John Gross gives an extensive overview of the performance history of the play and the various interpretations of Shylock from 1600 to 1939 on the English and American stage (Gross 1992:89-184). He says that “very little is known about the early stage history of The Merchant of Venice” (Gross 1992:89) but that in 1701 there opened a very successful adaption of the play by George Granville called “The Jew of Venice”, which was a satire and showed Shylock as a buffoon: “He [Granville] was content to make him a clown: in the original production … the part was assigned to Thomas Doggett, the leading comic actor of the day” (Gross 1992:93).

In 1741 the actor Charles Macklin appeared in a new production of Shakespeare’s “The Merchant of Venice” and his interpretation of Shylock was a different one.
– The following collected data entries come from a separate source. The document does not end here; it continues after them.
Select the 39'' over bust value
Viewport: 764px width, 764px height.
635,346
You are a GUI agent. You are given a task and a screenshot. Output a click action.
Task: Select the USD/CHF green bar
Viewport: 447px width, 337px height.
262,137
He played Shylock as a terrifying villain: “From the outset he was determined to get away from the comic interpretation, to stint nothing of the character’s ferocity” (Gross 1992:94) […] “and by the end of the evening the seal had been set on one of the great triumphs of the eighteenth-century stage” (Gross 1992:95).

In 1814 the actor Edmund Kean delivered yet another very successful interpretation of the character: “His first night as Shylock was to become one of the great theatrical legends of the century” (Gross 1992:109). “His Shylock was still a villain. [But] his great achievement was to raise Shylock above sordidness, to endow him with a large measure of dignity and humanity” (Gross 1992:111).

And finally, in a production that opened in 1879, the actor Henry Irving gave an outstanding interpretation of Shylock about which John Gross says, “Irving’s most important decision was to portray him as a victim, even in his villainy” (Gross 1992:128). He quotes Irving saying, “I look upon Shylock as the type of a persecuted race; almost the only gentleman in the play, and the most ill-used” (ibd.).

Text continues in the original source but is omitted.